Sunday 8 May 2016

Applied Animation: Animation Continues with a Walk Cycle

So there's a scene in which Max walks down a long corridor in the college where he is animating. The idea was to have the same scene twice but one set when he is 25 and the other, set five years later when he is 30. In this time the college goes from being up and running, full of budding art students, to a decrepit waste land, literally because it has been abandoned and metaphorically to highlight the state of mind the two animators are in in each date and time.



Matt was going to supply the background designs for this scene so it was up to me to supply the animation. This shot was particularly complicated to animate, but that's fine because I knew for time keeping purposes I wanted to animate the more complicated scenes at the start and save the easier ones for later if the more complicated scenes were to be more time consuming.

This scene was particularly complicated to animate because it was a walk cycle where the character is walking twards the camera. I had animated side on walk cycles numerous times in the past and they were no problem at all once I had done it a few times, but this was a first and the reference footage proved to not be as helpful as I had anticipated. So as always in times of doubt I looked to The Animators Survival Kit to help me.


I found the above illustration from the book to be an incredibly helpful guideline to how I could go about animating my character. But I felt it important not to put to get ahead of myself and jump straight into animating the character as it appears on screen, so what I actually did was use the image as a reference and draw out each character position as I saw it in the diagram on frame paper, as you can see below.

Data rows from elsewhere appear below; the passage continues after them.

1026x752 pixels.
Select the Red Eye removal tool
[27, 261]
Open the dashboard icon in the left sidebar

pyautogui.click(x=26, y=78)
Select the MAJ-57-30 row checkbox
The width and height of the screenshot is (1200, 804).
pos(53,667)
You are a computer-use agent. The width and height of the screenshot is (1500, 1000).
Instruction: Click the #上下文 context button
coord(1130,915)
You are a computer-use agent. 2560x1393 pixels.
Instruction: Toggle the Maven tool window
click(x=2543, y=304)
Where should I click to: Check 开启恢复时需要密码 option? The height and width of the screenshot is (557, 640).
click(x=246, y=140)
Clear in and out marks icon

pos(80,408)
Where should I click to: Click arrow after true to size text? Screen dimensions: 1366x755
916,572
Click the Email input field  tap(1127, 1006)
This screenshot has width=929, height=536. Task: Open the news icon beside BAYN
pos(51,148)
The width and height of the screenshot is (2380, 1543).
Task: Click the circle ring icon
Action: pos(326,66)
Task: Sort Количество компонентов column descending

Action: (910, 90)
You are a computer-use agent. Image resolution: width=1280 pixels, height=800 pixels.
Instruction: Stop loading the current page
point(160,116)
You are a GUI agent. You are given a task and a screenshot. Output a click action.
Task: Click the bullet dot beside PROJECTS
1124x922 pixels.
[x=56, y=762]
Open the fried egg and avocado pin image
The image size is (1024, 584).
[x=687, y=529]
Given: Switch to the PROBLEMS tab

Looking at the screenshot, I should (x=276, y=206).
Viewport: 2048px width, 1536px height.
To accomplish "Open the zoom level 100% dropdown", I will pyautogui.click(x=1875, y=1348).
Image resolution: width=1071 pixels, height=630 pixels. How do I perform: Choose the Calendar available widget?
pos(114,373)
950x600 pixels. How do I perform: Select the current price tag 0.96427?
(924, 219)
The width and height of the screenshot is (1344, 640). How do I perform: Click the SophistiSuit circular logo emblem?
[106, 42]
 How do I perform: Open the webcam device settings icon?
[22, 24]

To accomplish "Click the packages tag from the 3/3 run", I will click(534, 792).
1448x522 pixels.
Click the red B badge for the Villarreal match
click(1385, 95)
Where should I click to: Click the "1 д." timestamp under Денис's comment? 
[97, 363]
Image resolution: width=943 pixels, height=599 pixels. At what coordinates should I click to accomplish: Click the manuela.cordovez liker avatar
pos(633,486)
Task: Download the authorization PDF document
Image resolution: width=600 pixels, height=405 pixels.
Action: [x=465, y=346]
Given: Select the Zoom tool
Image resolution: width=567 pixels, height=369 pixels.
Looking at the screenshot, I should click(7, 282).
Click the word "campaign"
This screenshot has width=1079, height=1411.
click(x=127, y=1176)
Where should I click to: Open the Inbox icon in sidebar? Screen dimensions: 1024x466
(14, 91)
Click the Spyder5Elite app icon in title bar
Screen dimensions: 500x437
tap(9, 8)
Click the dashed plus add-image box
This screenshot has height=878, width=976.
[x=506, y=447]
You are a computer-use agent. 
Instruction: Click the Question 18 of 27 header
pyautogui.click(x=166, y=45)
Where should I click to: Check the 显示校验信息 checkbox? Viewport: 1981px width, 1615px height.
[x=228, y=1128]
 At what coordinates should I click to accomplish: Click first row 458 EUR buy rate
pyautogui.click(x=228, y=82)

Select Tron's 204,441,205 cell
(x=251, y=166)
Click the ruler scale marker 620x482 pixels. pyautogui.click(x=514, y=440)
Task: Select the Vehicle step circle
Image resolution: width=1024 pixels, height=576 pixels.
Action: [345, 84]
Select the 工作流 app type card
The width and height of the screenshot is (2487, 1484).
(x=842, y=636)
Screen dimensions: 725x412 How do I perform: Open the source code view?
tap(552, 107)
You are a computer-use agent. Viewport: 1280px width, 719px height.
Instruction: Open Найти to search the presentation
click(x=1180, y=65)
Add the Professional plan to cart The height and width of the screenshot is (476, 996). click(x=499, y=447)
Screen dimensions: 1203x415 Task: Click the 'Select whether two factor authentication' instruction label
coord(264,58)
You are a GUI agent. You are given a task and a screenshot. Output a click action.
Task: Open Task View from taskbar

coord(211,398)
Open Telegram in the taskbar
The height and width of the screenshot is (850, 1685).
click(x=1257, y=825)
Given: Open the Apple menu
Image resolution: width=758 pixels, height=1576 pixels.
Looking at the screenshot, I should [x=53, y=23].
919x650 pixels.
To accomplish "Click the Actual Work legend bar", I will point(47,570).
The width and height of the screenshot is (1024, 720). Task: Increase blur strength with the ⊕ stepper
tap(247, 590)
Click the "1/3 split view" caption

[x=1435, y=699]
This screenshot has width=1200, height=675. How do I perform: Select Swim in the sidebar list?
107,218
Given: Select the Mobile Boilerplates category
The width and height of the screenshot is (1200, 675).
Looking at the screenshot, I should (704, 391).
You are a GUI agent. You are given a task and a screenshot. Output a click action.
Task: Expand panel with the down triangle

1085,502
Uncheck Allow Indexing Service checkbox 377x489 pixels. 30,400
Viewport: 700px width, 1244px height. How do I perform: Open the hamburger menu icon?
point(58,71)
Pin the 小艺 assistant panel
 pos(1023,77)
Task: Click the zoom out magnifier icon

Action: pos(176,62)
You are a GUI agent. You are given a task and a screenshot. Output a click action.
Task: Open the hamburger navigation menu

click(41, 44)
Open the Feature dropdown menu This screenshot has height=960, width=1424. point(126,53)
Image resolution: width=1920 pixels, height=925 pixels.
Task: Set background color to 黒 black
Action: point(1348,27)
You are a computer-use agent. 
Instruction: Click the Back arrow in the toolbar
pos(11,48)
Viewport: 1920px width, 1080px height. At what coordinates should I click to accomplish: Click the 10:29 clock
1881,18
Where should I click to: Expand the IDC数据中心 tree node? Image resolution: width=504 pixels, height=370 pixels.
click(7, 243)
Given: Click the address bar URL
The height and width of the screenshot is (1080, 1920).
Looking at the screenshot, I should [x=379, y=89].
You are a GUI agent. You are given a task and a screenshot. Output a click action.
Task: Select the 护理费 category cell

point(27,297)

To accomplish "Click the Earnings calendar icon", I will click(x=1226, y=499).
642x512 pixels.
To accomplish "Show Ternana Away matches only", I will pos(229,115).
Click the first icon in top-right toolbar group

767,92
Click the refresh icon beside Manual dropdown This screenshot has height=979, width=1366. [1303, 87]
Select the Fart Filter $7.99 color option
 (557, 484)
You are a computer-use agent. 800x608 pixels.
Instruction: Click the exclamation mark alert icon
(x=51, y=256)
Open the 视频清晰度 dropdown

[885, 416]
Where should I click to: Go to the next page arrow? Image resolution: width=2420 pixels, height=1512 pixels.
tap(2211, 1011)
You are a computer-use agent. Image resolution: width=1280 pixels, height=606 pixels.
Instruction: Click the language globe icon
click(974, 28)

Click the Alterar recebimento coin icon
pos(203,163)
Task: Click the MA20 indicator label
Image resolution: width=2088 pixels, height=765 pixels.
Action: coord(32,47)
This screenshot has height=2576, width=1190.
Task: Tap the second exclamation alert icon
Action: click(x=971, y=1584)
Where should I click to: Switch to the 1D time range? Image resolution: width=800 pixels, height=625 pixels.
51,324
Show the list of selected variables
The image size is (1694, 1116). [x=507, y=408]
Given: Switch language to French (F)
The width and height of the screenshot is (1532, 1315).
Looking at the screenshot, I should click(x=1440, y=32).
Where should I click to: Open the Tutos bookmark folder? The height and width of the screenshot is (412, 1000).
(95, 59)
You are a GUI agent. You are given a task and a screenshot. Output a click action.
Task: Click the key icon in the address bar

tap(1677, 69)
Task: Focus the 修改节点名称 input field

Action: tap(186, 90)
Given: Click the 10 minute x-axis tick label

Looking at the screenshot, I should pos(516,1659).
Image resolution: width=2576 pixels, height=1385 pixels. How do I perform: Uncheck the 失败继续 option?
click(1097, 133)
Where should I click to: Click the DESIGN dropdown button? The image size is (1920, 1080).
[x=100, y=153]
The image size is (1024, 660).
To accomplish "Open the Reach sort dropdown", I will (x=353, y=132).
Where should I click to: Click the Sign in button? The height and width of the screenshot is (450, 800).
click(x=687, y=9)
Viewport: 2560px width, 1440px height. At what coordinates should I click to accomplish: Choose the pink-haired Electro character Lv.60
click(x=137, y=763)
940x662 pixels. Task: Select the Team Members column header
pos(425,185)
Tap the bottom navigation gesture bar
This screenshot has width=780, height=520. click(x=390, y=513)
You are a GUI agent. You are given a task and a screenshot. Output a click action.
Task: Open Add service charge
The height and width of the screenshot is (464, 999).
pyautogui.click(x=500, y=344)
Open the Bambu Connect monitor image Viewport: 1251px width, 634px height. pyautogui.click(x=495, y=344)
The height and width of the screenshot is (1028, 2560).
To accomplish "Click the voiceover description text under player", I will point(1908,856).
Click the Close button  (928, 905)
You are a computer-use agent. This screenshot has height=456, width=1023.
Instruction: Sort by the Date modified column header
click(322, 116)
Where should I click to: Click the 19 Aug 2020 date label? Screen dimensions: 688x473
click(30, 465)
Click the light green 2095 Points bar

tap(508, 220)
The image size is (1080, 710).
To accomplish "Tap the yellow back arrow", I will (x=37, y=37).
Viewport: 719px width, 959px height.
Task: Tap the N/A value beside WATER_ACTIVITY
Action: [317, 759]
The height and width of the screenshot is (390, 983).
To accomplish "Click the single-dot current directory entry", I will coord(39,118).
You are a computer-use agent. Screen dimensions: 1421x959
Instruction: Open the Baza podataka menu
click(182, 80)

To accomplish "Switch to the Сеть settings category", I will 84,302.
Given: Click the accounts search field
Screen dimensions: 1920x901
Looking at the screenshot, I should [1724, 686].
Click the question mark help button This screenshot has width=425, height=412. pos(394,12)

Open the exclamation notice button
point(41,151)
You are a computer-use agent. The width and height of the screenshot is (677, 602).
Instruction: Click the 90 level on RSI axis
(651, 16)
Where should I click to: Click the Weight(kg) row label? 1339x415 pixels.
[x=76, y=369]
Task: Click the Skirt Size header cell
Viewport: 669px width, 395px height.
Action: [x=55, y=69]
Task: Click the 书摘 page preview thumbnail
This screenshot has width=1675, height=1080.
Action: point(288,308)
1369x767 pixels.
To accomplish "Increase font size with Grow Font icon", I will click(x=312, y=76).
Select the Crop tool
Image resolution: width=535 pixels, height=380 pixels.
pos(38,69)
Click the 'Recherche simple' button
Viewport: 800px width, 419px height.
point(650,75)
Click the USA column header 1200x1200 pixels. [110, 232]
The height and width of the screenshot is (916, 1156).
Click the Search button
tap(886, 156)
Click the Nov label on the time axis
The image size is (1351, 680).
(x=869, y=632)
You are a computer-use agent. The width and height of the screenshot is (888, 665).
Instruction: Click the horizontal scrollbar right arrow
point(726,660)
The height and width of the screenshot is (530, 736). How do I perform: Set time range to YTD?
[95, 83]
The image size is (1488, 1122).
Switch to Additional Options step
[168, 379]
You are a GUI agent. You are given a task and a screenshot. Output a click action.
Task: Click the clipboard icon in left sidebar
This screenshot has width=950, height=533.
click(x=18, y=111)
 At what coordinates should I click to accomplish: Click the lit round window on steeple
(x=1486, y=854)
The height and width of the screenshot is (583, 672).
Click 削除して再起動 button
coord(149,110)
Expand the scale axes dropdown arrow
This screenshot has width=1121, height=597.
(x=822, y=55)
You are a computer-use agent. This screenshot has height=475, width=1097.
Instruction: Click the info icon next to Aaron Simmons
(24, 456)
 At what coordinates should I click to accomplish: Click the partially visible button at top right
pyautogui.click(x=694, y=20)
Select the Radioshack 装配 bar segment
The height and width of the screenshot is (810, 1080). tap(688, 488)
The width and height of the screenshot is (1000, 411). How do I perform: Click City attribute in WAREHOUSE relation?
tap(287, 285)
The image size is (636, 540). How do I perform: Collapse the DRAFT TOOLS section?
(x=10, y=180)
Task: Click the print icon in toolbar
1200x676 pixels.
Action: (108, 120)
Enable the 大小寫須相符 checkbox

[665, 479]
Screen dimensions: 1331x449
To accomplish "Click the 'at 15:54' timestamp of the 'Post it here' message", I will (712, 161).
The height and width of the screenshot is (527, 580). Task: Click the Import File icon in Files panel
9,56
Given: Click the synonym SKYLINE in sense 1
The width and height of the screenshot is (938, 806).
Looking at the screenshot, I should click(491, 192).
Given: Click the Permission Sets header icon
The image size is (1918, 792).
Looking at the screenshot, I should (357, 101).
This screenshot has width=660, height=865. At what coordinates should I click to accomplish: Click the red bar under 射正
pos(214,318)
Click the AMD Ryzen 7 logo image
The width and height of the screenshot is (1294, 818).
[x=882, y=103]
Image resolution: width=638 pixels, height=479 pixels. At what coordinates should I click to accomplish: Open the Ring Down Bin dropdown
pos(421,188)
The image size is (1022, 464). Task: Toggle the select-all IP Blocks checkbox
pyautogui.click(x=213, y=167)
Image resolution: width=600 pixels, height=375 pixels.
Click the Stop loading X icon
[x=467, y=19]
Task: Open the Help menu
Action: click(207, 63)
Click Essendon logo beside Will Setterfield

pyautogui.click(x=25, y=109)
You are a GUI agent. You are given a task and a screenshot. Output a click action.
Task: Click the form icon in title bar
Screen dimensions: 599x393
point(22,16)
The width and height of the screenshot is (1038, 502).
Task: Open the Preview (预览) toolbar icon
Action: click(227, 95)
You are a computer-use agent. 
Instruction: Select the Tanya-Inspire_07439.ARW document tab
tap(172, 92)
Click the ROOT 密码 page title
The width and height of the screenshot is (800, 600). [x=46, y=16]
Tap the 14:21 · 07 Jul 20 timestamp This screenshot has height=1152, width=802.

This process was pretty time consuming because once I had created the 'skeleton walk cycle' by hand I of course had to scan in all these thirteen frames and play them back to see if they worked. They were a bit clunky butr luckily when I took out four of the frames it flowed a lot nicer. This meant I could now animate the final character without there being any worries of how well it would flow because I had already made the skeleton walk cycle flow well, it was literally a case of putting a character on the guideline.